Soprattutto, Teheran rilancia il programma nucleare superando per la prima volta i limiti previsti dall’ormai defunto accordo JCPOA: è lo schema che conosciamo, se l’Iran non riesce a reggere il confronto sul piano delle armi convenzionali, evoca la bomba atomica come garanzia di sopravvivenza.

L’amministrazione Biden, tra 2021 e 2024, segue un approccio più pragmatico: bastone e carota, tenere sempre un canale diplomatico aperto, anche perché l’isolamento dell’Iran lo sta schiacciando verso la Russia e le proteste della società civile indicano una voglia di cambiamento dal basso che la guerra e il conseguente nazionalismo difensivo finirebbero per soffocare.

Gli Stati Uniti e l’Iran arrivano a importanti accordi diplomatici, anche spregiudicati, come una triangolazione con la Corea del Sud e il Qatar che sblocca 6 miliardi di dollari di fondi iraniani in cambio di prigionieri detenuti a Teheran.

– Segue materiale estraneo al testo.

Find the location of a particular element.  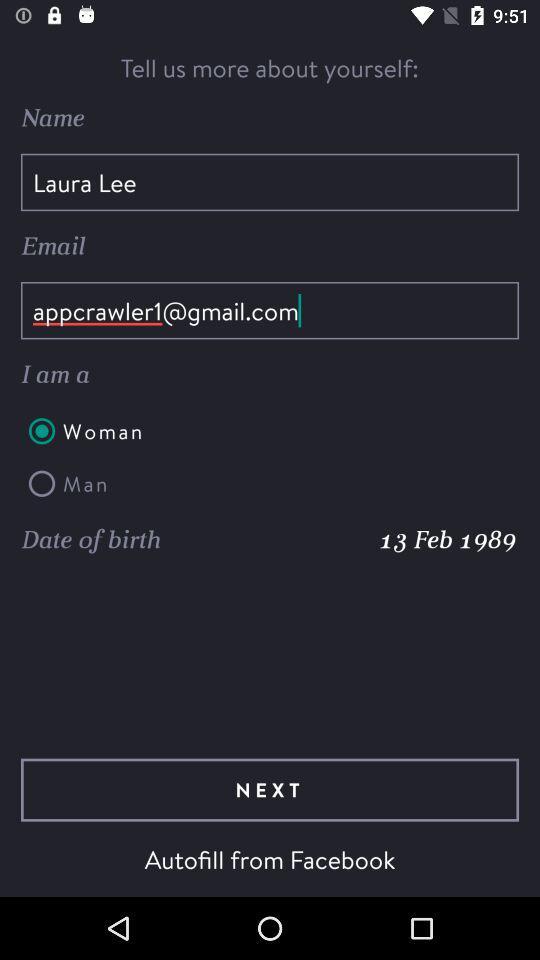

laura lee is located at coordinates (270, 182).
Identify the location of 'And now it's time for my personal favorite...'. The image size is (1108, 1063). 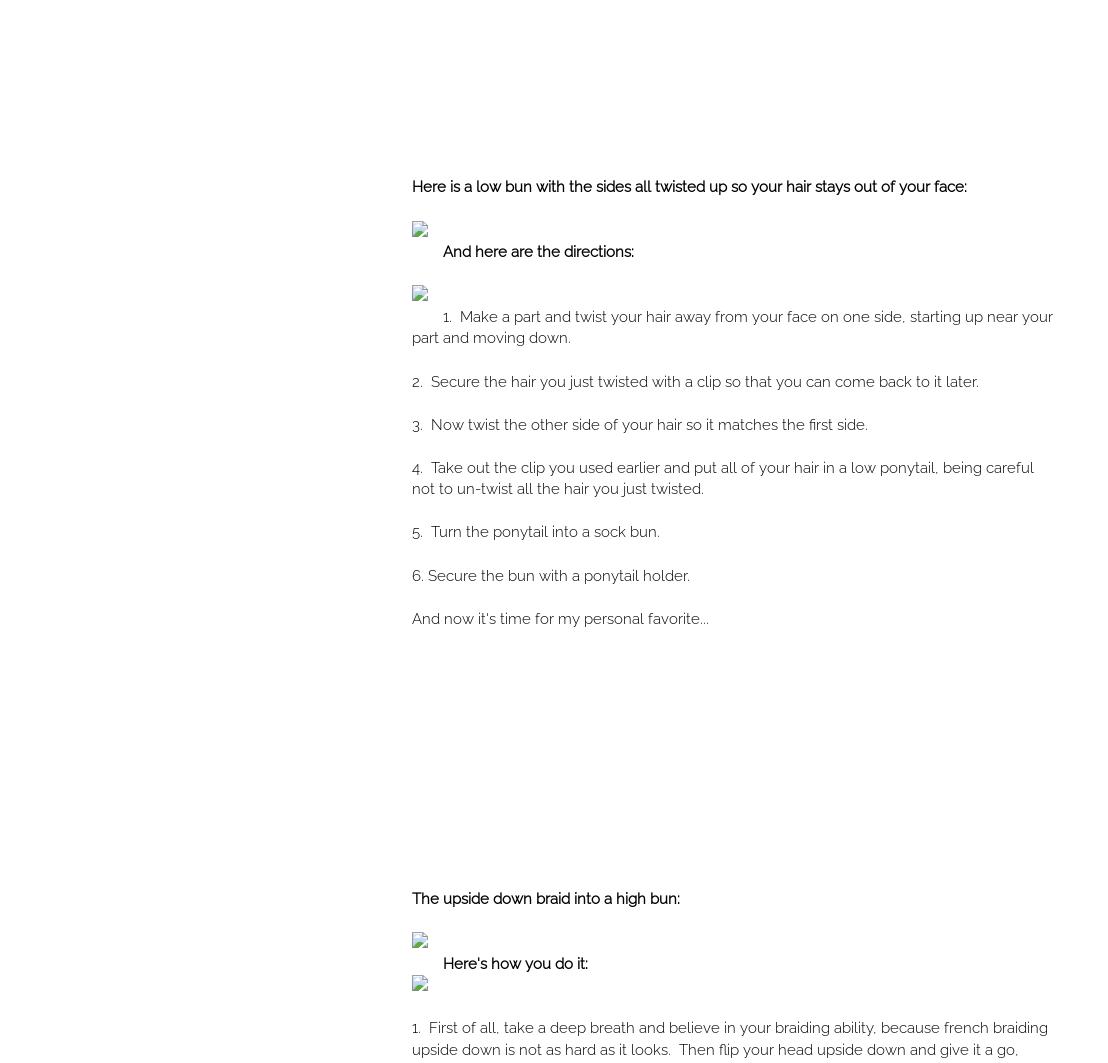
(560, 617).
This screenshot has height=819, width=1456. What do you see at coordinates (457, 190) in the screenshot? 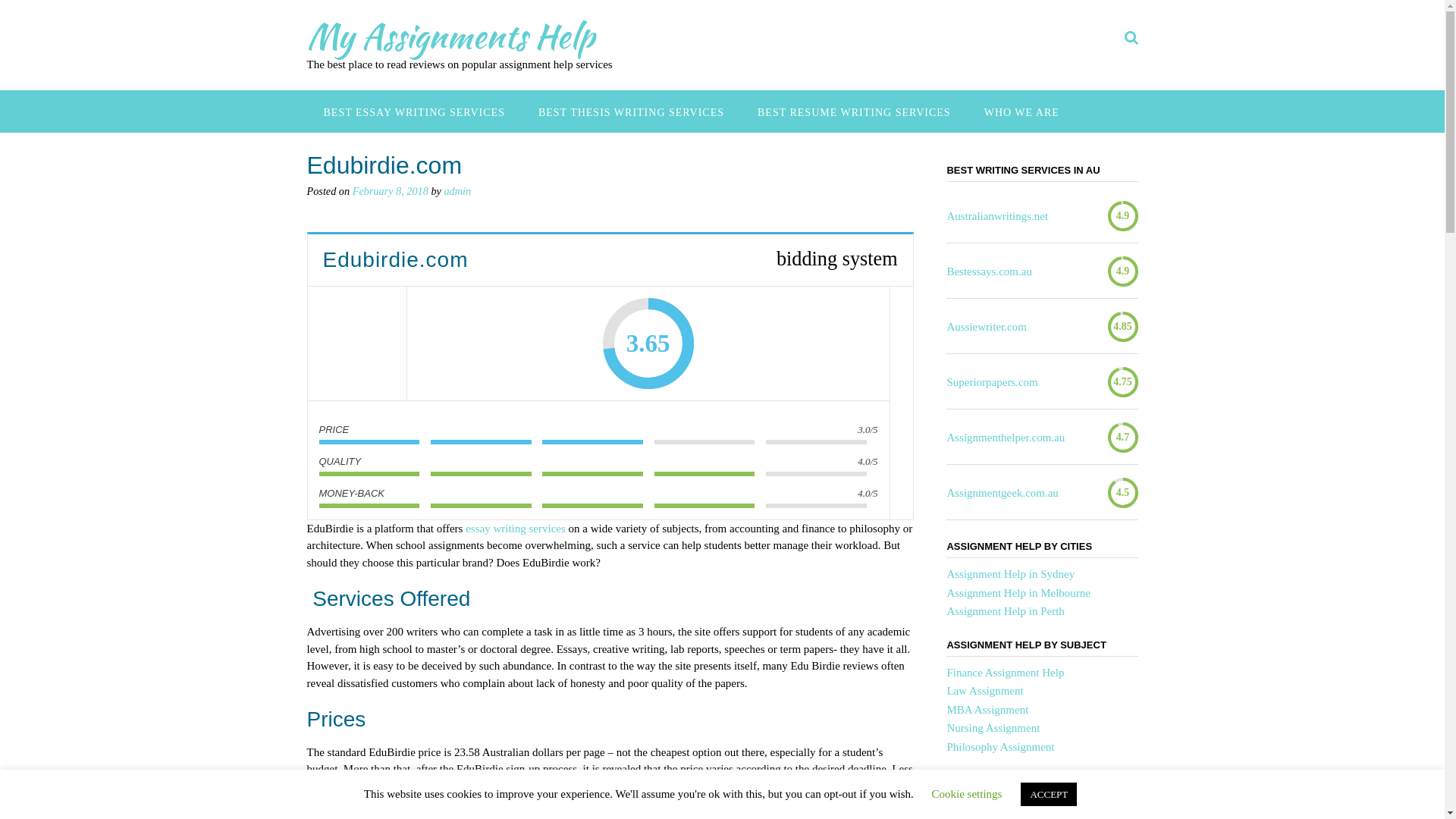
I see `'admin'` at bounding box center [457, 190].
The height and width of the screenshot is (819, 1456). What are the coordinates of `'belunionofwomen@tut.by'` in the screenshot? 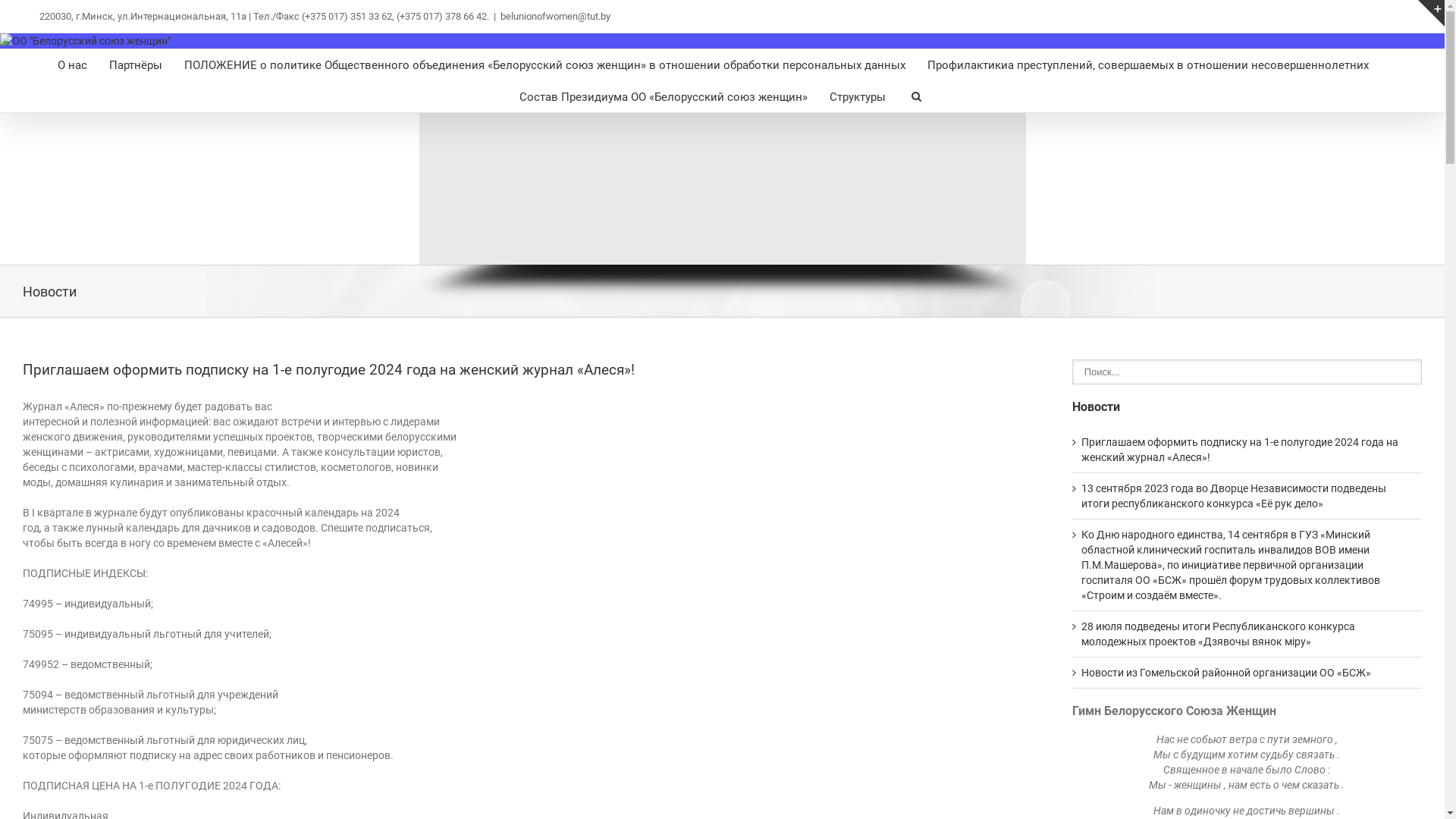 It's located at (554, 16).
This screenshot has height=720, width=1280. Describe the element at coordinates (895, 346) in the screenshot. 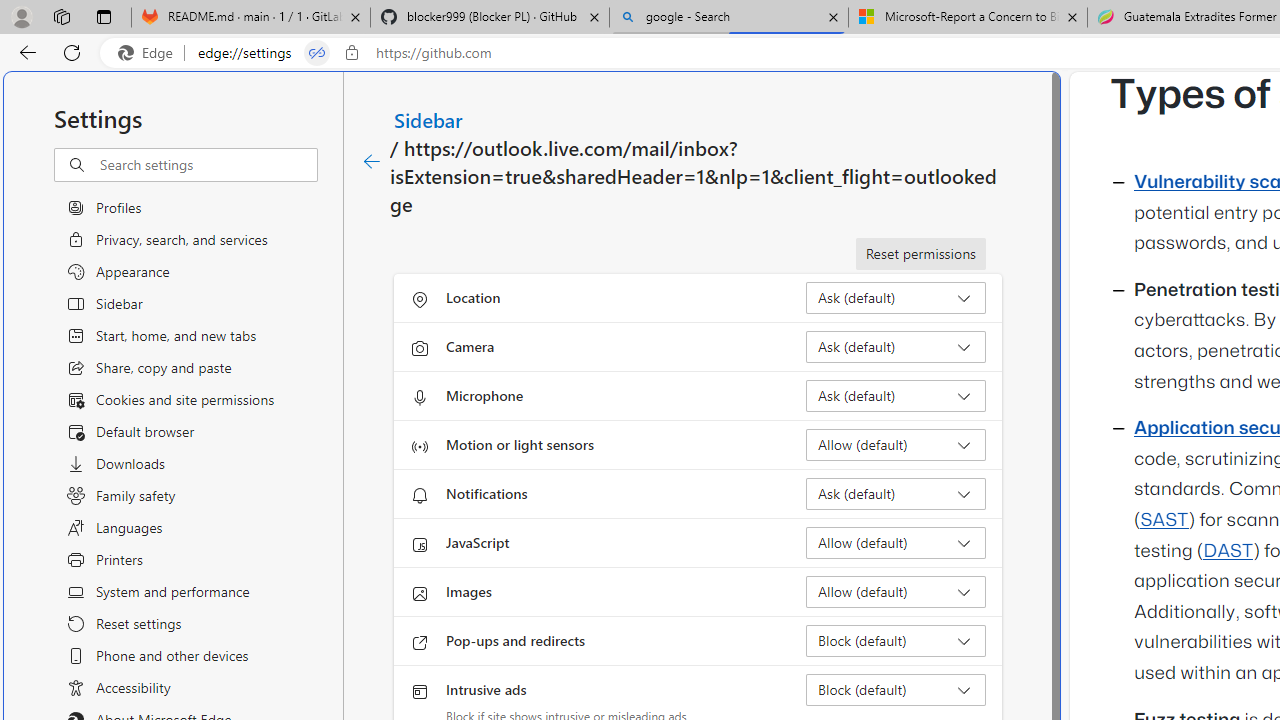

I see `'Camera Ask (default)'` at that location.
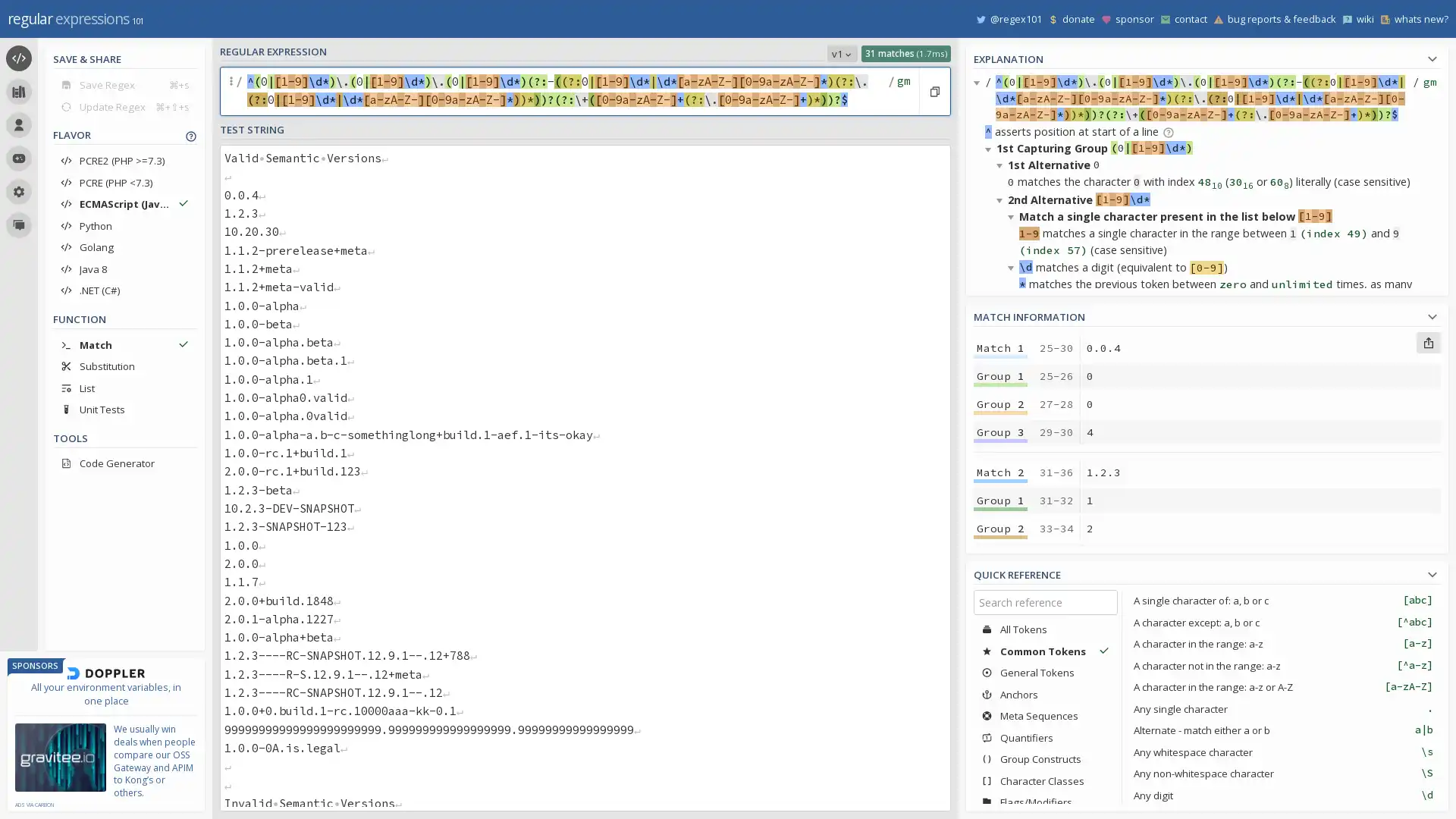 The height and width of the screenshot is (819, 1456). Describe the element at coordinates (1044, 736) in the screenshot. I see `Quantifiers` at that location.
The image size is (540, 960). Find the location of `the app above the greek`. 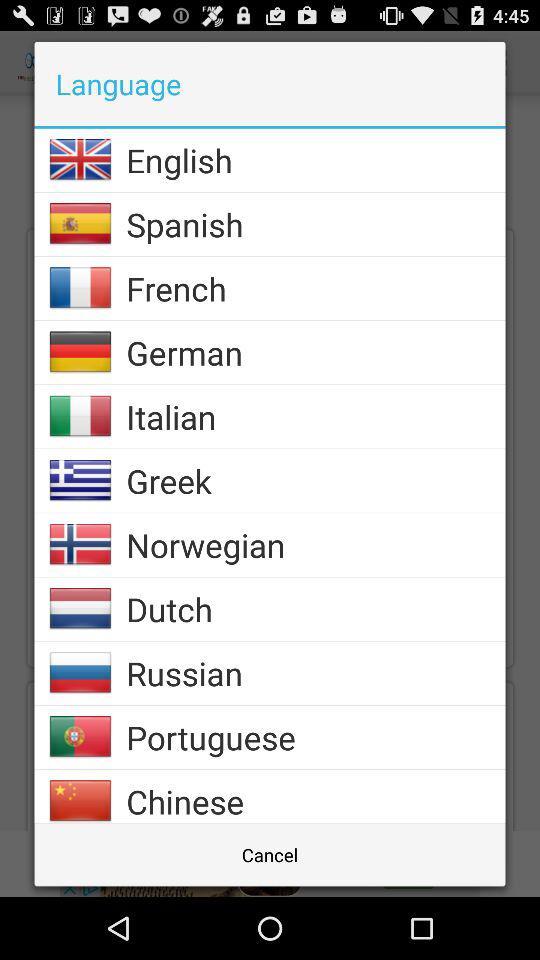

the app above the greek is located at coordinates (315, 415).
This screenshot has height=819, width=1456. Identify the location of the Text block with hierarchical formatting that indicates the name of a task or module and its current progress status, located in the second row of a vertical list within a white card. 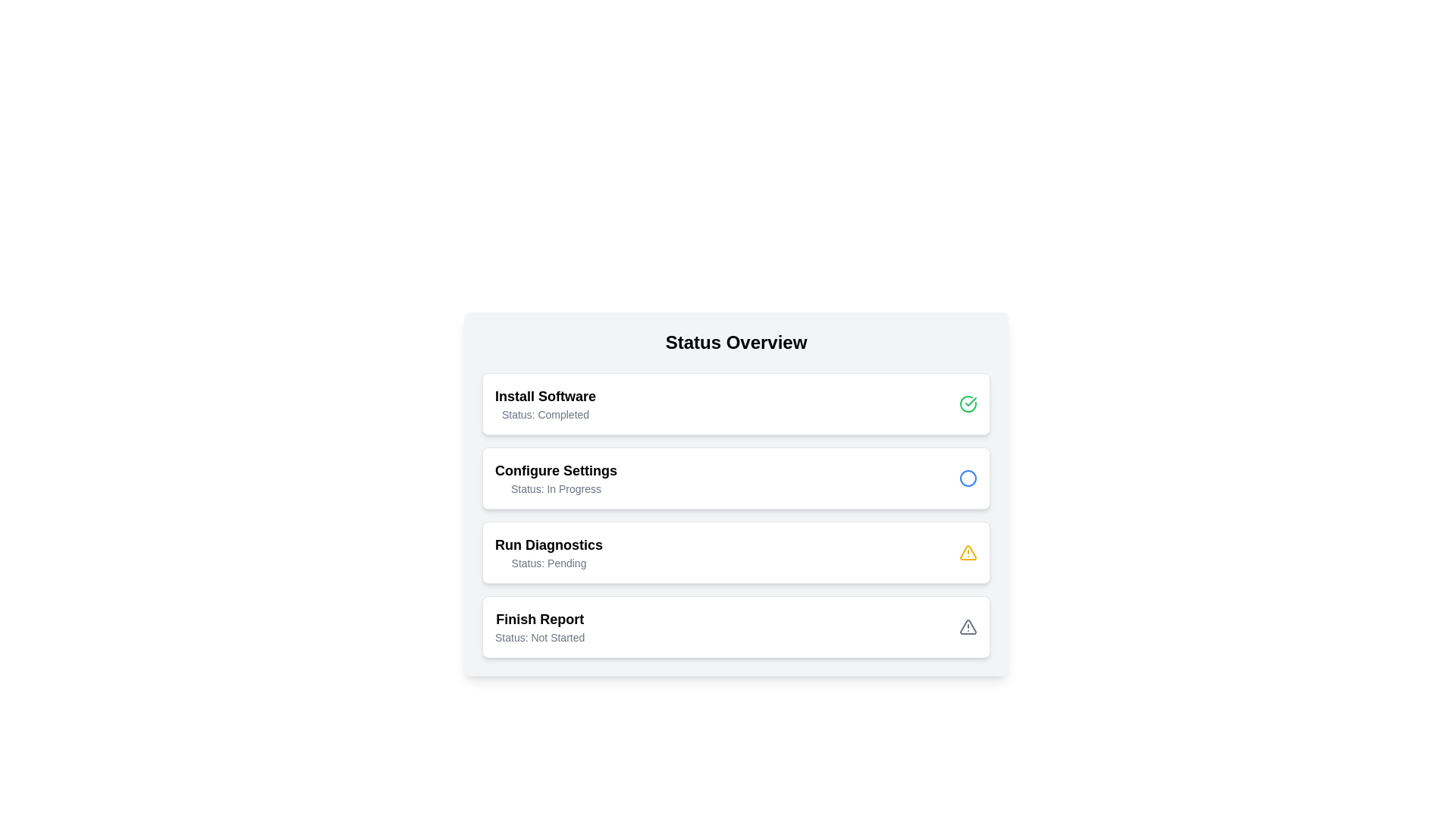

Ma arriva il 7 ottobre 2023, con il massacro da parte di Hamas di 1200 civili israeliani. La grande idea del genero di Trump, Jared Kushner, era quella di aiutare Israele nel riavvicinamento all’Arabia Saudita, in funzione anti-Iran.

Così gli ayatollah, che sono sciiti, si sono messi a finanziare persino i terroristi sunniti di Hamas pur di scatenare una violenza che avrebbe compromesso – come ha fatto – la normalizzazione dei rapporti di Israele coi vicini arabi.

Arriviamo così a febbraio 2025, appena torna alla Casa Bianca, Trump riprende là dove si era interrotto e detta la linea con il National Security Presidential Memorandum 2: “Massima pressione” sull’Iran per bloccare il programma nucleare e abbandonare il supporto ai gruppi terroristici nella regione, come Hamas e soprattutto Hezbollah.

Proprio mentre con quel memorandum Trump auspica un nuovo accordo sul nucleare, dice anche che ci sono “tutte le opzioni sul tavolo”, incluso l’intervento militare diretto. E ricordiamo che Trump era arrivato alla Casa Bianca appena un mese prima promettendo la fine dell’impegno degli Stati Uniti nelle “forever war”, le guerre eterne come quelle in Iraq e Afghanistan.

A marzo, Trump manda una lettera direttamente alla Guida suprema della rivoluzione, l’ayatollah Ali Khamenei, dove annuncia quello che farà: “Spero che tu voglia negoziare, perché altrimenti entreremo militarmente e sarà terribile per l’Iran”.

Quindi già tre mesi prima del bombardamento dei siti nucleari, Trump minacciava la più alta autorità iraniana di essere pronto a spazzarlo via.

Come sempre, gli iraniani sanno giocare questo gioco, il ministro degli Esteri Abbas Araghchi l’8 aprile scrive un articolo sul Washington Post e nega che l’Iran sia interessato a una bomba, il 12 aprile c’è un primo incontro – dopo anni di gelo – tra diplomatici iraniani e americani, in Oman.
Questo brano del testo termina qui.